Turretia
- Conservation status: Data Deficit (NZ TCS)

Scientific classification
- Kingdom: Animalia
- Phylum: Arthropoda
- Subphylum: Chelicerata
- Class: Arachnida
- Order: Araneae
- Infraorder: Araneomorphae
- Family: Orsolobidae
- Genus: Turretia Forster & Platnick, 1985
- Species: T. dugdalei
- Binomial name: Turretia dugdalei Forster & Platnick, 1985

= Turretia =

- Authority: Forster & Platnick, 1985
- Conservation status: DD
- Parent authority: Forster & Platnick, 1985

Genus of spiders

Turretia is a monotypic genus of Orsolobidae containing the single species, Turretia dugdalei.

== Taxonomy ==
This genus was described in 1985 by Ray Forster and Norman Platnick from a male specimen collected in Otago.
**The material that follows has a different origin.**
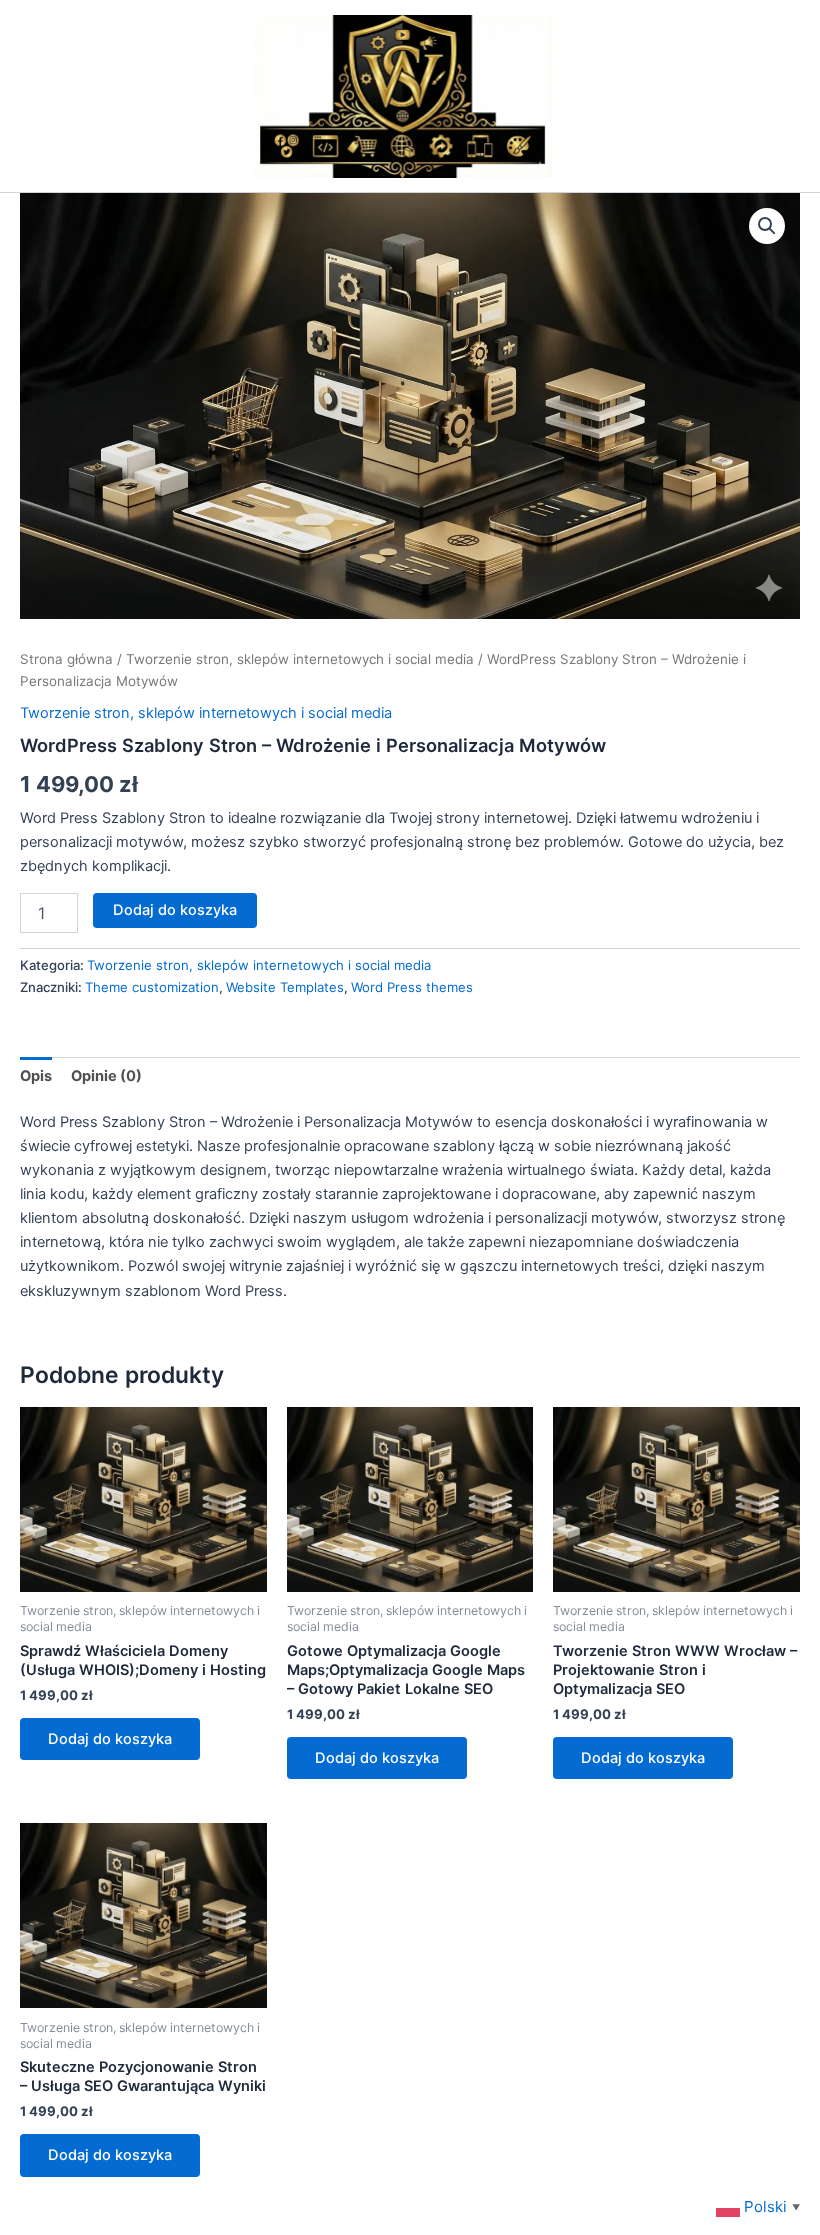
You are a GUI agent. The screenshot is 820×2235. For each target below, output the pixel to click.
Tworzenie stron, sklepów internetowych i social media (300, 659)
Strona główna (66, 659)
The holotype is stored in the New Zealand Arthropod Collection under registration number NZAC03015010.

== Description ==
The female is recorded at 1.84mm in length. The abdomen is pale yellow.

== Distribution ==
This species is only known from Mount Gray in Otago, New Zealand.

== Conservation status ==
Under the New Zealand Threat Classification System, this species is listed as "Data Deficient" with the qualifiers of "Data Poor: Size", "Data Poor: Trend" and "One Location".